Take the solitude out of society
and there’s not much left worth talking about.
So I enjoin the silence to keep the acuity of my wonder
sharp as the thorns of a heart with nothing left to guard
after the wild rose ran off in one of her phases with the moon.
I have long conversations with the stars
without a word or a gesture of grammar being said
in either of our mother-tongues that can’t be understood
immediately, without the intermediary of a metaphor
or a dictionary that gets to the roots of things
like a star-nosed mole with no flowers in its soul.
No end of the distance between us when you measure it in miles
but insight travels faster than the speed of light
and both of us are shining in the same dark space
like an eye looking back at itself from a long way off.
The night is lonely, cold, and ageing but there’s a fire
blazing in my heartwood the trees huddle around
as the shadows of the flames dart from trunk to trunk
with the alacrity and cunning of a wolf
that knows it’s the last of its kind in these darkening hills
to embody the magic of its elders in its way of life.

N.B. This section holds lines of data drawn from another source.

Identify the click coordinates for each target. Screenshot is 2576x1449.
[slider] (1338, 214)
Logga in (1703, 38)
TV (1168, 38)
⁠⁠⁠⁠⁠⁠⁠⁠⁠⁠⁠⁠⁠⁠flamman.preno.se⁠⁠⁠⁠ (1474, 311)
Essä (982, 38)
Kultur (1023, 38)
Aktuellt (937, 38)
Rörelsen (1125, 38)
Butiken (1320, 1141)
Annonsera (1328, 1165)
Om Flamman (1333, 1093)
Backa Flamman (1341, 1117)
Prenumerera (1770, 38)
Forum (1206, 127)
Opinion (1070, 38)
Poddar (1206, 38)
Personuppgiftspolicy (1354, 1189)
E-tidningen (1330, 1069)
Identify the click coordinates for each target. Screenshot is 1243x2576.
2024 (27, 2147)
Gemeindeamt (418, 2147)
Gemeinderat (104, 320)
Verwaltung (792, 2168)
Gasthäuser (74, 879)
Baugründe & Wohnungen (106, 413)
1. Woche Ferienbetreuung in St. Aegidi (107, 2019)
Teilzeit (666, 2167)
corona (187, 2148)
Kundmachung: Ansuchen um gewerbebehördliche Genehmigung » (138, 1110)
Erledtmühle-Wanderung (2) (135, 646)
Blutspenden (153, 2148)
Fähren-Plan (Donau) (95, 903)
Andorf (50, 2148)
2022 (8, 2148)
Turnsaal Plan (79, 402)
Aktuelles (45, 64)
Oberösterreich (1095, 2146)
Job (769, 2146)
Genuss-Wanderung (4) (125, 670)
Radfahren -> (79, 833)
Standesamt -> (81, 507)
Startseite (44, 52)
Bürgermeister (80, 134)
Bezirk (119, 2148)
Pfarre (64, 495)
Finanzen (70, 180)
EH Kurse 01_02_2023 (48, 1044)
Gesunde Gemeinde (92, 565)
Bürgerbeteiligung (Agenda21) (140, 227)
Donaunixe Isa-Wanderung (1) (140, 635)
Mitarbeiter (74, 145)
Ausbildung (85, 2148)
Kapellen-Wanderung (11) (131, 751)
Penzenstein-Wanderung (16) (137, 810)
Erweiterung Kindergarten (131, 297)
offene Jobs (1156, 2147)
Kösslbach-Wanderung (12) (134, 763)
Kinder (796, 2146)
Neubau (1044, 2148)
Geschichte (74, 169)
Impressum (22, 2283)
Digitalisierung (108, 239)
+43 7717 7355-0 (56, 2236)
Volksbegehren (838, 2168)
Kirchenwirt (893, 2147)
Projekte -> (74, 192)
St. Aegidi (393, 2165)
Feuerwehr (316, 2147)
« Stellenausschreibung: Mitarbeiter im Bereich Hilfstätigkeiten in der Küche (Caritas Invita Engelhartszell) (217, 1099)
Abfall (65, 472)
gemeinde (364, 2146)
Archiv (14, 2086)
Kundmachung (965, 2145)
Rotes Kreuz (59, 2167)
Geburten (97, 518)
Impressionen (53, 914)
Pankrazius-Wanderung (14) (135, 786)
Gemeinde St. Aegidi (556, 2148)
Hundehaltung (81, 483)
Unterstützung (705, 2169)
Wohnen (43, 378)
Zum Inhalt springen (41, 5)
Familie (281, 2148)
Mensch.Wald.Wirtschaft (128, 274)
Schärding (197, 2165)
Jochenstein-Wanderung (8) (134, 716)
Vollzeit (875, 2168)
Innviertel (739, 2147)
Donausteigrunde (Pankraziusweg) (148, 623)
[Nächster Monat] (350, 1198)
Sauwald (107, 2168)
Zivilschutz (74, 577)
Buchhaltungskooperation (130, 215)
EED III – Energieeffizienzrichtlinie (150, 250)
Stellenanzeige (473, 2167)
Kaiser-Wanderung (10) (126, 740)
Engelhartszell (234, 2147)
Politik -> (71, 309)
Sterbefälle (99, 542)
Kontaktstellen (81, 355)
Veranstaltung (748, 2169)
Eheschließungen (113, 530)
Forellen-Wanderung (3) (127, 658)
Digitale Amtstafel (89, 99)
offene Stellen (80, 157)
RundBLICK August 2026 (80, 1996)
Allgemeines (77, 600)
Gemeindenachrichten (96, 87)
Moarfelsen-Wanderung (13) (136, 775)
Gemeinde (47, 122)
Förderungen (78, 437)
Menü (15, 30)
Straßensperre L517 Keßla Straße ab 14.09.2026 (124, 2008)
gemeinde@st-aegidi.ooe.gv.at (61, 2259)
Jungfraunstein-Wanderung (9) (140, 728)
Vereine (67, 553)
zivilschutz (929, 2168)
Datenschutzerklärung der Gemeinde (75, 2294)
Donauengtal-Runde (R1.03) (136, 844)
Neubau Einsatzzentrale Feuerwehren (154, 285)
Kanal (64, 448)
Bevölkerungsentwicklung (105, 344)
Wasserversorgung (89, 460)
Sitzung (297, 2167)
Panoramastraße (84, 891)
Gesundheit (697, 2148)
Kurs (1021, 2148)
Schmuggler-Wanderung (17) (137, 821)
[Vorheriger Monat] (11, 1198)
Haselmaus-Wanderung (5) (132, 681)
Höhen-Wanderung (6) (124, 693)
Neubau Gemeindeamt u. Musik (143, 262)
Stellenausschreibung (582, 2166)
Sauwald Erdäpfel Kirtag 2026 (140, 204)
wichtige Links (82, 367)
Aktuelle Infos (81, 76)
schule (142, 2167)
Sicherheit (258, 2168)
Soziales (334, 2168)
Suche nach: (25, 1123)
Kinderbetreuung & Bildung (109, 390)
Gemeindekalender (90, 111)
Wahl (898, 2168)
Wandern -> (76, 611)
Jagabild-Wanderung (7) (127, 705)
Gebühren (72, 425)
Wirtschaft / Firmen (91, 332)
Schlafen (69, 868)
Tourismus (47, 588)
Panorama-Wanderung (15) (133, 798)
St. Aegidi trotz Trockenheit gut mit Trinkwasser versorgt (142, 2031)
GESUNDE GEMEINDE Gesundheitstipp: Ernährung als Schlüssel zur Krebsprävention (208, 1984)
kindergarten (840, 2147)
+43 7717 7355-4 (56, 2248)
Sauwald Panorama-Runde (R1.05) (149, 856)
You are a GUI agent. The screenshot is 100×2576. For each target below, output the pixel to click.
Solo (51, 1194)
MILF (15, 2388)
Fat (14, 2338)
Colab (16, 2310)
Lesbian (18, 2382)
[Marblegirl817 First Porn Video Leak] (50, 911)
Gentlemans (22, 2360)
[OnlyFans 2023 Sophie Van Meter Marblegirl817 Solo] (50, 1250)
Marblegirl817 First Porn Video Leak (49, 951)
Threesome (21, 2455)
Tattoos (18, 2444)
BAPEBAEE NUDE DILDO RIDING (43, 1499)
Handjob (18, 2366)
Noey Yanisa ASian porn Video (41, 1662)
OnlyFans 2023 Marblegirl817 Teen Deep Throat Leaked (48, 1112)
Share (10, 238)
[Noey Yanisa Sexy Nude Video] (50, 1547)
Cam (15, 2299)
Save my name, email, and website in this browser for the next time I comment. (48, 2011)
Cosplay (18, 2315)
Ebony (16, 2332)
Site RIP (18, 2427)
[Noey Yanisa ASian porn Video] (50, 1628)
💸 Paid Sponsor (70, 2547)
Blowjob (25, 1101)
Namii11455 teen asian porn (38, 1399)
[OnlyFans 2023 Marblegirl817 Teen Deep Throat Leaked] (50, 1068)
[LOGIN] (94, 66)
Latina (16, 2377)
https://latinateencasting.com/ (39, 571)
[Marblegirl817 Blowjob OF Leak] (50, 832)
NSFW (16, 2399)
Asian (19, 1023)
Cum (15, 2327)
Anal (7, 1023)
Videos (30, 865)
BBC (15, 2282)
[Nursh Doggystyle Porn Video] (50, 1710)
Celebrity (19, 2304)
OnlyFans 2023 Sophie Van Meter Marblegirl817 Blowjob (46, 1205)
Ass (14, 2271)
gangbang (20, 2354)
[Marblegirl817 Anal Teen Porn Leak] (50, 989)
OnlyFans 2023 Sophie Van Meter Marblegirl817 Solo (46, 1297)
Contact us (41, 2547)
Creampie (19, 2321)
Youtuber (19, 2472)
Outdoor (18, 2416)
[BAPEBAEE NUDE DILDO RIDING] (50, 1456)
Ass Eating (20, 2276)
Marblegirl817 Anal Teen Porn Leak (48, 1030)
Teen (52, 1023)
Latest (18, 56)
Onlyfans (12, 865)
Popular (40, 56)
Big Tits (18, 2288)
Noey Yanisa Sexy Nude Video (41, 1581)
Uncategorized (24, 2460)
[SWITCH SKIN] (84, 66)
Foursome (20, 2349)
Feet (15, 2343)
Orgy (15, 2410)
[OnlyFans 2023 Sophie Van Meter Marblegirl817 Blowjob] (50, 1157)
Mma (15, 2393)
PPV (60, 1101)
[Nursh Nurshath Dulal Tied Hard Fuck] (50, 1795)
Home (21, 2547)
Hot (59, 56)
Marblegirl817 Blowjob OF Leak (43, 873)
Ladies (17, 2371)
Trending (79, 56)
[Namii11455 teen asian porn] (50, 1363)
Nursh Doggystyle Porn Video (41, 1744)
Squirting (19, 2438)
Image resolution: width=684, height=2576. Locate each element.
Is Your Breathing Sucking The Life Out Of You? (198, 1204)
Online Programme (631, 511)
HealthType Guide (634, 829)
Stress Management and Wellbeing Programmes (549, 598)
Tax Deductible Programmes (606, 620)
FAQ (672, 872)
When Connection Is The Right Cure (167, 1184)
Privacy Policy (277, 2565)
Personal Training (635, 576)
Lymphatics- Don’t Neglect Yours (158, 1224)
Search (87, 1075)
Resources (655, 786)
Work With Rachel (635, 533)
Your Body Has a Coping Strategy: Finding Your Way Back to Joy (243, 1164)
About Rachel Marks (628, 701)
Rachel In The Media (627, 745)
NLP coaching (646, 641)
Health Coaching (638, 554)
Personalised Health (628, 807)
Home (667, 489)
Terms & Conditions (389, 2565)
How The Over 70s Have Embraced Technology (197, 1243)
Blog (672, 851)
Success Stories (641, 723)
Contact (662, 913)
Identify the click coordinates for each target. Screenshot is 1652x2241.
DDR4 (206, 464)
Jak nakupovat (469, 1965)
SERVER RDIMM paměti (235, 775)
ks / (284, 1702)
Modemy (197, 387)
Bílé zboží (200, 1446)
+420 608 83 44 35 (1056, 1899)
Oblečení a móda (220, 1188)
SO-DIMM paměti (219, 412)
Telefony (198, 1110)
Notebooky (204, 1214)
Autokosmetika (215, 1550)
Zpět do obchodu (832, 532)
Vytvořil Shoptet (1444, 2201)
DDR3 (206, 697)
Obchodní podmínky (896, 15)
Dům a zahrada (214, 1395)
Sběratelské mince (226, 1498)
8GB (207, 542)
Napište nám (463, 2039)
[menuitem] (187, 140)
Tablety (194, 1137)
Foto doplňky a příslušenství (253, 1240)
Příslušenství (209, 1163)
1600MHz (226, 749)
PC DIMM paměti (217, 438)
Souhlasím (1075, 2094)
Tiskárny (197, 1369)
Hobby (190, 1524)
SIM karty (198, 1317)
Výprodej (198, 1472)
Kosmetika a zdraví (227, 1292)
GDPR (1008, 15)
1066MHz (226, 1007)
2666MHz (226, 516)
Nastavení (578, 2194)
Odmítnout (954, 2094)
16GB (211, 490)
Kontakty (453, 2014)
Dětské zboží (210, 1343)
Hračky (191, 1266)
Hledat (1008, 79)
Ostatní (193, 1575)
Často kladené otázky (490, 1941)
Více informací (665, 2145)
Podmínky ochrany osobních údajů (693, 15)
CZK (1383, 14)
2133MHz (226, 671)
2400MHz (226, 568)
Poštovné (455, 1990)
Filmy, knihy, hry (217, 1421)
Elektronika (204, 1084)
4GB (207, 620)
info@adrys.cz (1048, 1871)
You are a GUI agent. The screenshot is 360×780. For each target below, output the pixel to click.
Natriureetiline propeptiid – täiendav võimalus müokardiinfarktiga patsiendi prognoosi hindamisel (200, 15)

Fear is the mind-killer. So I stay enthroned
by the stone navel of my firepit flowering
all around me like the corona of the sun at midnight
just to say I know the protocols of being as well as the rocks
when I rise to embrace strangers in my solitude
as the new spiritual familiars that will accompany me
on my long firewalk to the stars that are never
any further away than my future is from my past
or now is from here to there every step of the path
The stars spin their webs in the crowns of the trees
into dreamcatchers with mythically inflated origins
that answer the paradigms of the constellations
by connecting the dots like wild grape vines
to the shapeshifting starmaps of the mind
I keep shedding like leaves and feathers and scales
to understand the underlying scaffoldings and skeletons
I climb up on like monkey bars
to repaint creation in everybody’s image
but my own. My fire. My heart. I’m the host
of an expansive space that’s generous enough
to embody it all without standing in jubilation
like an angel in the doorway as if there were
somebody home no one could account for.
A stranger in the thirteenth house of a misbegotten zodiac
of birthmarks driven out into the wilderness
like maniacs, prophets, poets and astronomical wise men
as scapegoats for the fate of upper class tattoos
that don’t wash off any easier than the wind
teaching the stars that have just learned how to print
this cursive script I’m writing in like a mindstream
punctuating its passage with toadstools and pine-cones,
chokecherries, black walnuts, wild crab apples
and shepherd moons in decaying orbits around
the black hole at the center of the universe
we’re all attached to like hinges to a gate
that only has to swing open once to everything
and it’s good for as many lifetimes as you want to go through
like a labyrinth of exits leading into a clearing
deep within your heart where nothing exists
and yet inconceivably everything insists upon shining.